Copy the material word for word, from its first line through the line containing "svg-text: FAG 50Z". Omit the pictures from your copy.

[Data records]
-- Opening Marker --
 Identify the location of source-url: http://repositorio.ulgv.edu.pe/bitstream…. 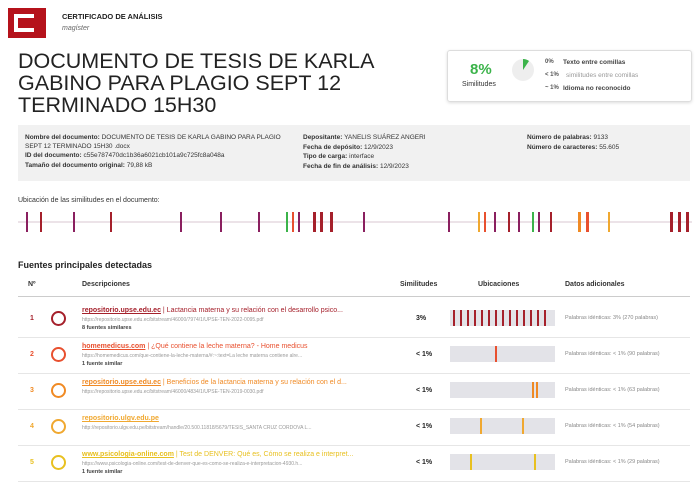
(197, 428).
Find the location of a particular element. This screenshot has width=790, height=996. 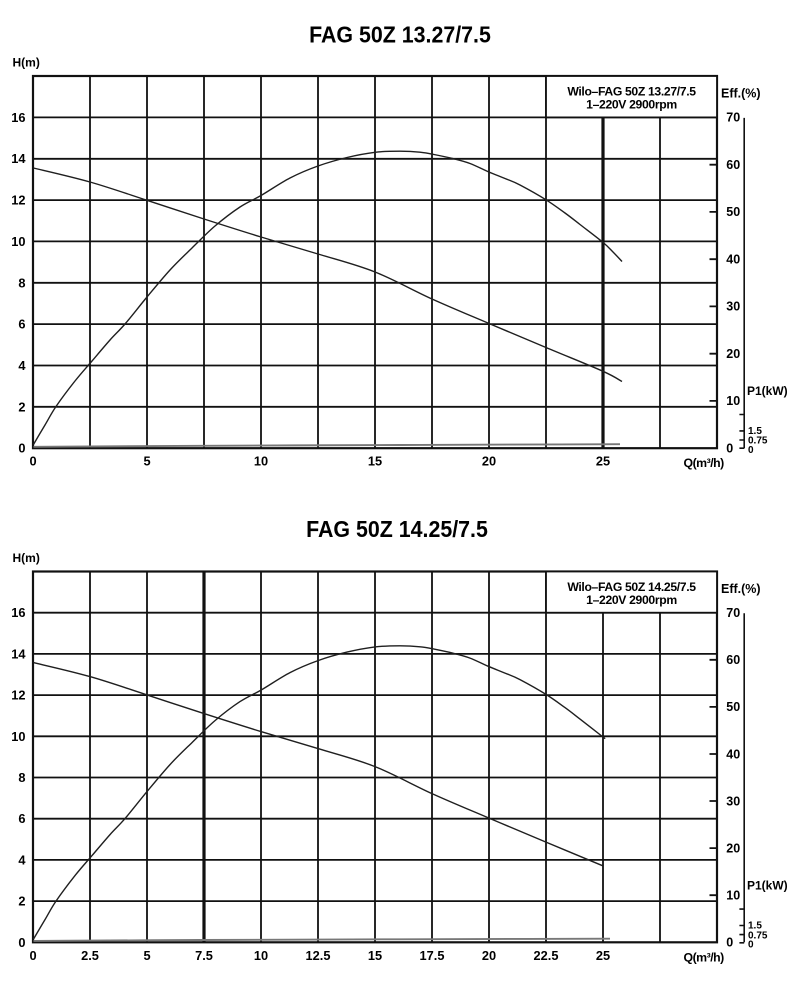

svg-text: FAG 50Z 14.25/7.5 is located at coordinates (397, 529).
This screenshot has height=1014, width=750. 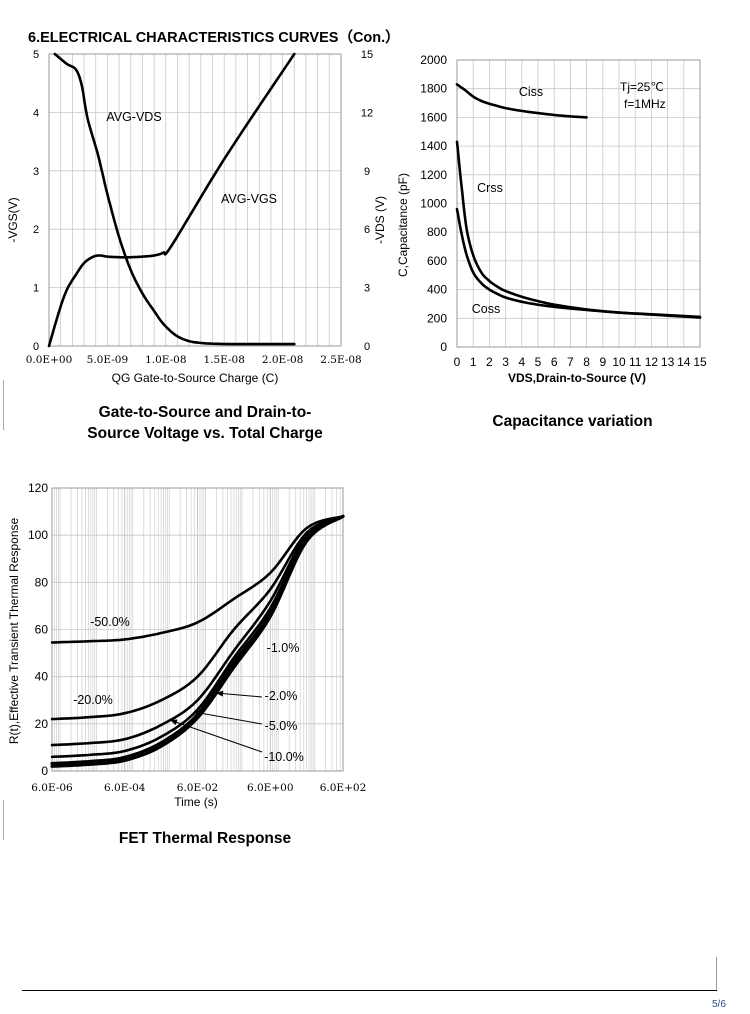 I want to click on chart3-series-label: -5.0%, so click(x=282, y=726).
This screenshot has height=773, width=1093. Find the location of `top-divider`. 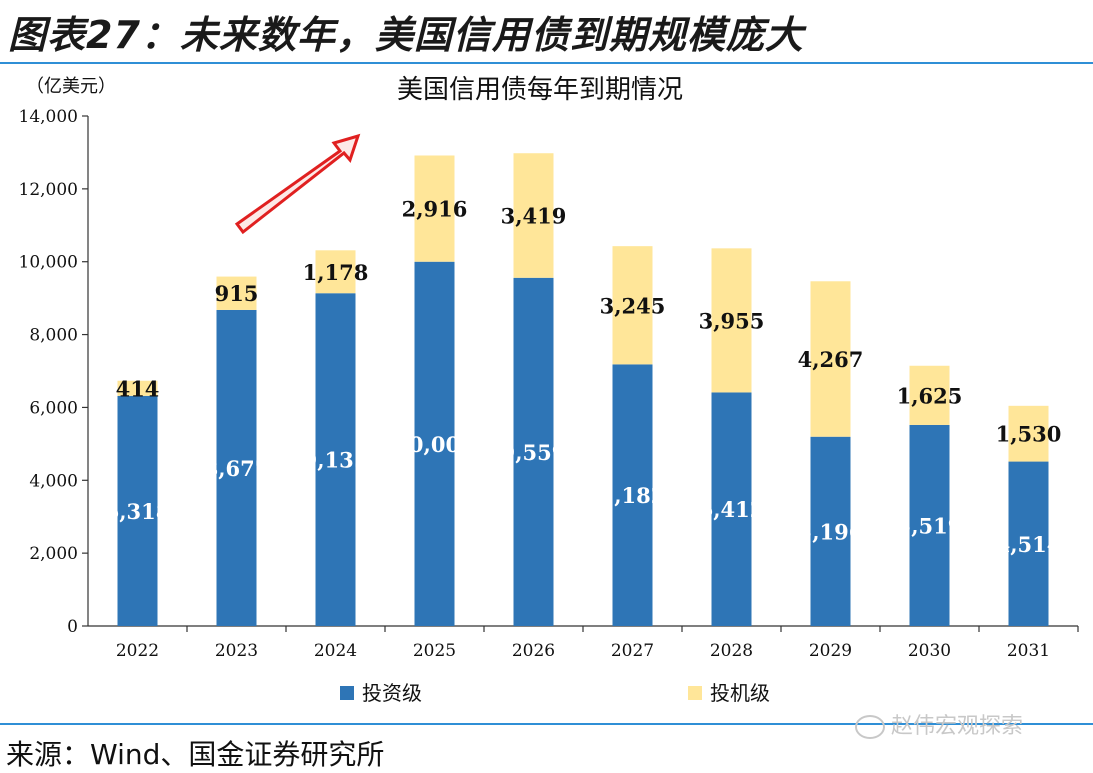

top-divider is located at coordinates (546, 63).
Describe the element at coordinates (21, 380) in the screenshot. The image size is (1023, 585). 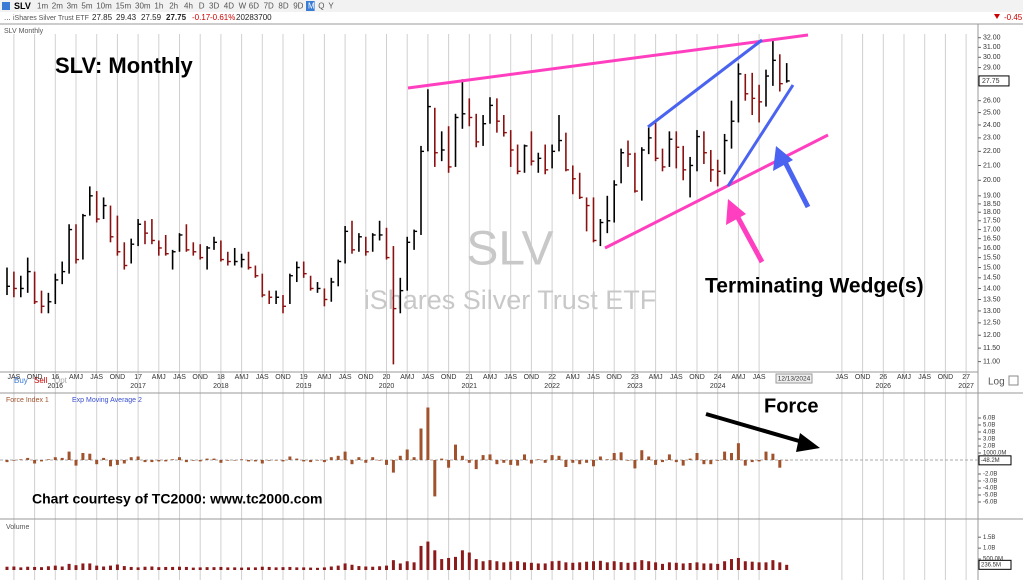
I see `buy-button: Buy` at that location.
-- Closing Marker --
» **Worked solution**
 Identify the location of source-url: http://repositorio.ulgv.edu.pe/bitstream…. 
(197, 428).
Find the location of a particular element. This screenshot has width=790, height=996. 

svg-text: FAG 50Z 14.25/7.5 is located at coordinates (397, 529).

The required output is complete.